The High Flux Reactor in Petten, which is light-water-cooled and moderated (operated at 45 MWt), was employed, as it is commonly used to produce medical isotopes. The obtained specific radioactivity of Re-186 was 68 GBq/mg after 240 h of irradiation (2.2–3 × 10¹⁴ n/cm²/s), with 97.4% Re-185 in that reactor [5]. Therefore, although the ratio of Re-185 is slightly different, the 2.3 g of Re-185 obtained in this study corresponds to more than 150,000 GBq of Re-186. In addition, the maximum tolerated dose of Re-186 HEDP (1-hydroxy-ethylidene-1,1 diphosphonic acid) complex, which is widely used for the palliative treatment of bone metastases caused by breast cancer and prostate cancer, is estimated to be 2.4 GBq [4,23]. Assuming that it takes approximately 1 week from the end of irradiation to the final product and accounting for the decay of radioactivity, the results of this study are equivalent to more than 17,000 doses.

3.4. Scheme for the Production of Medical Re-186 Starting from the Transmutation of Natural Ta

We propose a scheme of transmutation of natural Ta to Re-186 for medical use, as shown in Figure 7. In this study, a 100 MWt fast reactor was used to verify that Re-185 can be produced from natural Ta, but obviously the production Re-185 would be much higher if a large fast reactor were used (as in previous studies).
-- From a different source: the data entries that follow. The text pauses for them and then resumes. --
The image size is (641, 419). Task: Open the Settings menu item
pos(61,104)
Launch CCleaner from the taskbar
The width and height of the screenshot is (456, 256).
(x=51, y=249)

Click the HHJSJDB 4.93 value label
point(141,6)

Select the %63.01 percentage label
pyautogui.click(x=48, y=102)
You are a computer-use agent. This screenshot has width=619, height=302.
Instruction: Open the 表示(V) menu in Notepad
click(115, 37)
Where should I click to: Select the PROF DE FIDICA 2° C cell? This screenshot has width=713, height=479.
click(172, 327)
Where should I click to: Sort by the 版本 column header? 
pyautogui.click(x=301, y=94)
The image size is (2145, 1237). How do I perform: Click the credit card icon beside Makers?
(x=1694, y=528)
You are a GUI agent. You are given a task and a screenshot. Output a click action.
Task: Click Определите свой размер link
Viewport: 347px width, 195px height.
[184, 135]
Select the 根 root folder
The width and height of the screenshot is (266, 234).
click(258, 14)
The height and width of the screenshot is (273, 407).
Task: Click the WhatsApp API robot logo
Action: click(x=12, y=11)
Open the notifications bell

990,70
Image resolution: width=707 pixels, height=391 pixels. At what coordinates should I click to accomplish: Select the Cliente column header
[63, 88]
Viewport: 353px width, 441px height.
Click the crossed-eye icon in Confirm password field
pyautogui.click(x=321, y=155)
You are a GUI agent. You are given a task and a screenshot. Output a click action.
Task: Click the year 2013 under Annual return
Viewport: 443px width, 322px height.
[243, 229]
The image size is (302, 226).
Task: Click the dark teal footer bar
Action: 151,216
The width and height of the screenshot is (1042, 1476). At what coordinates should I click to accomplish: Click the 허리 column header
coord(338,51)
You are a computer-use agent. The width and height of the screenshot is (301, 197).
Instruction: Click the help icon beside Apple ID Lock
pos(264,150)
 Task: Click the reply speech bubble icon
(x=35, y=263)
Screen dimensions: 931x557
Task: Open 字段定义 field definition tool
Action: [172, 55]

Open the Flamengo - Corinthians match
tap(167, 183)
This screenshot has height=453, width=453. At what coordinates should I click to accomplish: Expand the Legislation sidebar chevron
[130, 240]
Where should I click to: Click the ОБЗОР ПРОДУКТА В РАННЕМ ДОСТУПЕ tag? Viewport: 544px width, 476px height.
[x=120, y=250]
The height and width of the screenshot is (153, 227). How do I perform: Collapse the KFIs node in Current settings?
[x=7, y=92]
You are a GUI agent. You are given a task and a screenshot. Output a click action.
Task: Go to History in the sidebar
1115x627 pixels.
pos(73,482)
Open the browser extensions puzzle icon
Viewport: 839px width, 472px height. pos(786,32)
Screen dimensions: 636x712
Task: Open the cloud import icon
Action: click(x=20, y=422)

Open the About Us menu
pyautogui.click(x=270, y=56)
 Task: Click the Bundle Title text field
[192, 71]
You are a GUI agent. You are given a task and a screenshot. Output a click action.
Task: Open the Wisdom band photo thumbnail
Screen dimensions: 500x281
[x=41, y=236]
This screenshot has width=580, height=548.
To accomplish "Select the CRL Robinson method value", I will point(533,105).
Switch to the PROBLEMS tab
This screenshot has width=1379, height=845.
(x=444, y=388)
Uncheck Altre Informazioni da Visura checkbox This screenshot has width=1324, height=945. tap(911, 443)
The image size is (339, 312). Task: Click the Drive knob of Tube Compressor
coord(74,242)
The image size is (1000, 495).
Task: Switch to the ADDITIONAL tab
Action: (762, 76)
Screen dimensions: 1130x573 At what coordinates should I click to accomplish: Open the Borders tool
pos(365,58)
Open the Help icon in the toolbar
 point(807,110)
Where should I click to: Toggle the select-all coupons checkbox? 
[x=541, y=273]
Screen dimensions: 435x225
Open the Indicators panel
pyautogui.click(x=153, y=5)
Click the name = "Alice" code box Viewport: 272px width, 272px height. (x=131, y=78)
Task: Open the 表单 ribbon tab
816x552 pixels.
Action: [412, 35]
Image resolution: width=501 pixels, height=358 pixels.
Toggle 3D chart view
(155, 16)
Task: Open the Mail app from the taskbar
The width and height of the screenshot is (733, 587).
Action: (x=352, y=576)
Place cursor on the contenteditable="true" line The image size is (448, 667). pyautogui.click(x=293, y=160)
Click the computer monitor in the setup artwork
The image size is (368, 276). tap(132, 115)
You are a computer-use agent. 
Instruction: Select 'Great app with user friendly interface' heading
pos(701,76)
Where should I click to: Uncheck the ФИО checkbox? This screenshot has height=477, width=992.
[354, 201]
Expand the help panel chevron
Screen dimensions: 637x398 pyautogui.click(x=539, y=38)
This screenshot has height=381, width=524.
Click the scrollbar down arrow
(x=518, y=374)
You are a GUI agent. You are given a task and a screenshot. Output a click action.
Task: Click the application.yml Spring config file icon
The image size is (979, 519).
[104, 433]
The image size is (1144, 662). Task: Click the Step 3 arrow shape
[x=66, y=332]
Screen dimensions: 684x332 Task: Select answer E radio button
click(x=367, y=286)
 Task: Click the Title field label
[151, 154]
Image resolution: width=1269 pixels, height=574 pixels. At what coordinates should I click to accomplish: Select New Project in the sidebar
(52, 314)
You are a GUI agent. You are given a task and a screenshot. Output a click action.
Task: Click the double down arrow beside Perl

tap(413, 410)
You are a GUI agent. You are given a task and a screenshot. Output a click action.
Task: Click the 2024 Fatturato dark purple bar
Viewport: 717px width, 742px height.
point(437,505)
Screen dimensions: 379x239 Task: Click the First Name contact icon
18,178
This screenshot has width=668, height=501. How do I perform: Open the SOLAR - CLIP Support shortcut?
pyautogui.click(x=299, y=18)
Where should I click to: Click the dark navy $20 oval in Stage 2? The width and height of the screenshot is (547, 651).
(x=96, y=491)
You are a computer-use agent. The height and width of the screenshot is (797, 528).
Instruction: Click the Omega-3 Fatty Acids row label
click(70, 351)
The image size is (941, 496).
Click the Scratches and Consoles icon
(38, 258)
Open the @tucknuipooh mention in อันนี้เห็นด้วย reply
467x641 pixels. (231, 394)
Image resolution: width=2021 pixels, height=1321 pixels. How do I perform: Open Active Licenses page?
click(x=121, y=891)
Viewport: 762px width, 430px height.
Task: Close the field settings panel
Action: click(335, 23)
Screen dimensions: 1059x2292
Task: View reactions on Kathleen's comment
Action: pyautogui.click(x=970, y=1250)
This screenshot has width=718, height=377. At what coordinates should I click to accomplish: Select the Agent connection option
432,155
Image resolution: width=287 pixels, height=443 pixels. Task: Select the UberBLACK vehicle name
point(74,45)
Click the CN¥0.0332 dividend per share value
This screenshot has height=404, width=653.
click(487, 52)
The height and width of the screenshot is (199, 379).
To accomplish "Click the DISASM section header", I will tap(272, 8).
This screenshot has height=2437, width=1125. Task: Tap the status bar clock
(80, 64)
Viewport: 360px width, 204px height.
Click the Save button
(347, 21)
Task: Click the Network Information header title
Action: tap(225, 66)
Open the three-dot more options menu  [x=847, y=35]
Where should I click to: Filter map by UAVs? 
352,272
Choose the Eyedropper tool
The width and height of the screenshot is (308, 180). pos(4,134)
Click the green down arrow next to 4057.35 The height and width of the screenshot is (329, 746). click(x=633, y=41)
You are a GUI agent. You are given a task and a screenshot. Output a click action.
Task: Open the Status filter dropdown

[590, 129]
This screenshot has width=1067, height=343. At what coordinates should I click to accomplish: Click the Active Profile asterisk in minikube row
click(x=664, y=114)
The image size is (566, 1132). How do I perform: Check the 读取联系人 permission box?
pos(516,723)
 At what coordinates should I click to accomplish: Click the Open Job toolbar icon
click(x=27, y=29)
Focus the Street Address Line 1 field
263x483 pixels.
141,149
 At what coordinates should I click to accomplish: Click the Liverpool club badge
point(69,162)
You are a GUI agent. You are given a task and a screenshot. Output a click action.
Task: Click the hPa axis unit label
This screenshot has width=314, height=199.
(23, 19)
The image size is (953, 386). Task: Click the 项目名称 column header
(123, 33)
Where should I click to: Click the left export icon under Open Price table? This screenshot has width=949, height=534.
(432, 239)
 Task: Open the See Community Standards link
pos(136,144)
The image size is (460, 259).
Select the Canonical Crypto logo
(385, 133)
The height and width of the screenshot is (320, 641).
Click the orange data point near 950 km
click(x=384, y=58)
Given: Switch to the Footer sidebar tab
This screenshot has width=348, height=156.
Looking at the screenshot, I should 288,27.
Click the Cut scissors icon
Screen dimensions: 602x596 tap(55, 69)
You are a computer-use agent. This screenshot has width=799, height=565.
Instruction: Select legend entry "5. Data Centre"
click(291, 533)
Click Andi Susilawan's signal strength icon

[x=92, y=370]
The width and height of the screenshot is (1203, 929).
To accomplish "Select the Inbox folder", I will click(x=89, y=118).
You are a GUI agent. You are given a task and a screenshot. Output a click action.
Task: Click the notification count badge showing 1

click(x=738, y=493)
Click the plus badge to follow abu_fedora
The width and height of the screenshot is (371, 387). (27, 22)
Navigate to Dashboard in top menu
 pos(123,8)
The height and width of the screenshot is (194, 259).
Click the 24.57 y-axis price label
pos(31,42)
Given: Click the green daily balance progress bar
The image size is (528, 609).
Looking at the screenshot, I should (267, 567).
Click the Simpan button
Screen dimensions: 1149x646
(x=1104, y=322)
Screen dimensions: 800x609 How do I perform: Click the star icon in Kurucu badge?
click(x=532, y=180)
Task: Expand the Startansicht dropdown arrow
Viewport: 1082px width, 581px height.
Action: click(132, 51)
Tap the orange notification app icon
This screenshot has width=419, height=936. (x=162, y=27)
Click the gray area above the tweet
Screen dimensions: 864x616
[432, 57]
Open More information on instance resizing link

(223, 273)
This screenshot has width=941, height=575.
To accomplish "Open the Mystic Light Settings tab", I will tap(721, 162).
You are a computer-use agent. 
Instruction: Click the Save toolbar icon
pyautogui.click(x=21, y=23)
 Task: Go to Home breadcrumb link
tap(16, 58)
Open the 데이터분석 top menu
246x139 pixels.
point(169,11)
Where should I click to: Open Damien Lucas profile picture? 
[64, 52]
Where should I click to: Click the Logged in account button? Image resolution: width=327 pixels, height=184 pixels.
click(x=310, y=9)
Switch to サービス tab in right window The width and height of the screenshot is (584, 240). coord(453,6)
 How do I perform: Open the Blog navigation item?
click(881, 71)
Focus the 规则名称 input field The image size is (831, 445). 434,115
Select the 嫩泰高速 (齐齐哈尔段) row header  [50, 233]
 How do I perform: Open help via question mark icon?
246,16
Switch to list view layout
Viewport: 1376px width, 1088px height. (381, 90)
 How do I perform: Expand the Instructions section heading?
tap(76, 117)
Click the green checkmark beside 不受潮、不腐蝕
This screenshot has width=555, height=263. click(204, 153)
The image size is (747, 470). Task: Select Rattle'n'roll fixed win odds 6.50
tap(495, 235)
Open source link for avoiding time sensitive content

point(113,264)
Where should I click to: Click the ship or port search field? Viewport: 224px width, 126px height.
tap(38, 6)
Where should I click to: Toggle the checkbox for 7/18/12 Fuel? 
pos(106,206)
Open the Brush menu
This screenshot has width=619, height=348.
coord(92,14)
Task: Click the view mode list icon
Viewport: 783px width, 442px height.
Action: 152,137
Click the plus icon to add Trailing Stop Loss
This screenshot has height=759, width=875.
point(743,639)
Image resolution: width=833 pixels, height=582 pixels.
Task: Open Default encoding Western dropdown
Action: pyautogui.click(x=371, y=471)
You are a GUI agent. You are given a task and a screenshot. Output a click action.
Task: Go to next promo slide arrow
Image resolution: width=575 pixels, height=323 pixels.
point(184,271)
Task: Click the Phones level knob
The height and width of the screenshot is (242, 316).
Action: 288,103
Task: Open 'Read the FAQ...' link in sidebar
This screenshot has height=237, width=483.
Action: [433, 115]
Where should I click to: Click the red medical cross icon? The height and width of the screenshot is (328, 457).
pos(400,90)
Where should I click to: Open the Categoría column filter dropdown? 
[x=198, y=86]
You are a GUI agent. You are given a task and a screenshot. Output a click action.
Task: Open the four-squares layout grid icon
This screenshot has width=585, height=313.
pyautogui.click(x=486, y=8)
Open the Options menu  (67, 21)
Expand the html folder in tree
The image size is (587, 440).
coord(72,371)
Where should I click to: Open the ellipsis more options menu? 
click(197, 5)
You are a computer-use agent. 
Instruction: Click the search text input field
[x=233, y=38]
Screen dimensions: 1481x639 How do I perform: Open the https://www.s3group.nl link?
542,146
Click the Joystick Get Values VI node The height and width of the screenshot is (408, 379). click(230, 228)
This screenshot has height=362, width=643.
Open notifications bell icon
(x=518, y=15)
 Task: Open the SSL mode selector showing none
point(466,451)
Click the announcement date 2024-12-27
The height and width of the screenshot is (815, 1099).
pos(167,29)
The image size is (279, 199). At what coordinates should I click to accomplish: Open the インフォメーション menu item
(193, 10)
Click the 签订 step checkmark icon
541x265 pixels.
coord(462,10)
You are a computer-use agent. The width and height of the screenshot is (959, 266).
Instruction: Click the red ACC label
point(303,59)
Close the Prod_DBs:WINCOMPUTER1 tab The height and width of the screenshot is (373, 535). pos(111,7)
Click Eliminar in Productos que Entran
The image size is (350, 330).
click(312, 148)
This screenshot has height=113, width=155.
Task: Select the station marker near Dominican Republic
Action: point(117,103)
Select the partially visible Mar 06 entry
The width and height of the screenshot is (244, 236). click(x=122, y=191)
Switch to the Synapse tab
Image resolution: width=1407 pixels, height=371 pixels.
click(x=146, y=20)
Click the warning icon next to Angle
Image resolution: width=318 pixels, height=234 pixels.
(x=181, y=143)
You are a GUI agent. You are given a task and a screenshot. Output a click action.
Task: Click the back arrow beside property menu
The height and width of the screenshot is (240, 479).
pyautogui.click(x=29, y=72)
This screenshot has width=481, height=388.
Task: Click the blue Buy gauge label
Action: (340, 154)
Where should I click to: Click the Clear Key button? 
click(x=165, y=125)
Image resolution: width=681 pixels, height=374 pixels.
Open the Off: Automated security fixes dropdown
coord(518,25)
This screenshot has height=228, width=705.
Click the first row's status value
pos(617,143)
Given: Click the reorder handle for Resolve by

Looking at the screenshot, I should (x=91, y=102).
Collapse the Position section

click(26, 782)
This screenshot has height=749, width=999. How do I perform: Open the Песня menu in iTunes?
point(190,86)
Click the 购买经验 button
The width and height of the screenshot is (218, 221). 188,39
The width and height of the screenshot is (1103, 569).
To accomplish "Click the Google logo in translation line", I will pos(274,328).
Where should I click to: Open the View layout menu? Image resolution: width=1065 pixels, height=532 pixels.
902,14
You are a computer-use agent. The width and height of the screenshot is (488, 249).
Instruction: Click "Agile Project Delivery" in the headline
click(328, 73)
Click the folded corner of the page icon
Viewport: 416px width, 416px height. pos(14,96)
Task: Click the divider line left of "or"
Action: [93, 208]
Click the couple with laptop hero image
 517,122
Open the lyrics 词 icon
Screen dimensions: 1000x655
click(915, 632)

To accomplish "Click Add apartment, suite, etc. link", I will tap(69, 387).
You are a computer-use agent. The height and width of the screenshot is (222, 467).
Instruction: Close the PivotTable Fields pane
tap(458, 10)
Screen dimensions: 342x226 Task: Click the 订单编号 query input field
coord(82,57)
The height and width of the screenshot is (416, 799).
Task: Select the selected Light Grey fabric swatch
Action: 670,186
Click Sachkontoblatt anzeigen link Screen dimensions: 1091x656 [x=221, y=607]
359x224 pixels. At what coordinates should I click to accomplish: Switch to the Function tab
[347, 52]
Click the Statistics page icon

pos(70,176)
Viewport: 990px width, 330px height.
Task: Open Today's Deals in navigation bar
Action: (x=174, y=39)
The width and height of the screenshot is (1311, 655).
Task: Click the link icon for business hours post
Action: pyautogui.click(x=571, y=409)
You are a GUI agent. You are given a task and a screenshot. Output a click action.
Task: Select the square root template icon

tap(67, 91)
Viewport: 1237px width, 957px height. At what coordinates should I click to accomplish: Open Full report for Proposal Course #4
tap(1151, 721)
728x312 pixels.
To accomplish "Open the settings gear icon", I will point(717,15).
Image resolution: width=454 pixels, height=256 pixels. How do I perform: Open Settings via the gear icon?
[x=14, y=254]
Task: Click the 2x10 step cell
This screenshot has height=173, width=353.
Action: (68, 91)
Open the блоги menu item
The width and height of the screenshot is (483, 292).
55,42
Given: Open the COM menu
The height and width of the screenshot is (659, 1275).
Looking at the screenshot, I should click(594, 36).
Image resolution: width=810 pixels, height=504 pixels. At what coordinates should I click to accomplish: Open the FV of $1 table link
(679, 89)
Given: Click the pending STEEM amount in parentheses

In the chemical separation process, Re-185 could be separated from Ta, W, and Os; for example, Re, W, and Os would be co-separated from Ta by a conventional extraction with Tri-butyl Phosphate in low-concentration nitric acid media. Further, the mutual separation of Re and W would be possible using the separation process of the W-188/Re-188 generator [24]. Further investigations into Os behavior in this separation process are required. The purified Re-185 can be transmuted to Re-186 for medical use through using a nuclear reactor or accelerator-driven neutron sources with $\left(\mathrm{n}, \gamma \right)$ reaction. The remaining Ta and W should be recycled for the next irradiation, as it will increase the production rate of Re-185 due to its higher-order W content already produced in the previous irradiation.

4. Conclusions

The feasibility of producing rhenium-185 (Re-185) via nuclear transmutation was evaluated using a continuous energy Monte Carlo code MVP version 3/MVP-BURN. It was found that Re-185 with an isotopic purity of 99% can be produced through the transmutation of natural tantalum (Ta) using a 100 MWt fast reactor. In addition, it was found that the use of moderators is effective in improving the production rate of Re-185. This can be achieved with a zirconium hydride (ZrH_1.7) moderator in the main transmutation process from natural Ta to tungsten (W) and with a zirconium deuteride (ZrD_1.7) moderator in the main transmutation process from W to Re-185. Through two-step irradiation, first-step irradiation with a ZrH_1.7 moderator, and second-step irradiation with a ZrD_1.7 moderator, the production rate of Re-185 from natural Ta can be increased by up to 470 times compared with irradiation without a moderator, and 2.3 g of Re-185 can be obtained from 1571 g of natural Ta in 1 year of irradiation. This can be estimated as the raw material for more than 17,000 doses of Re-186 radiopharmaceutical treatment.

A cost evaluation for the practical application of Re-185 production was not performed in this study. We plan to investigate this in a commercial fast reactor and compare it to the conventional isotope production process.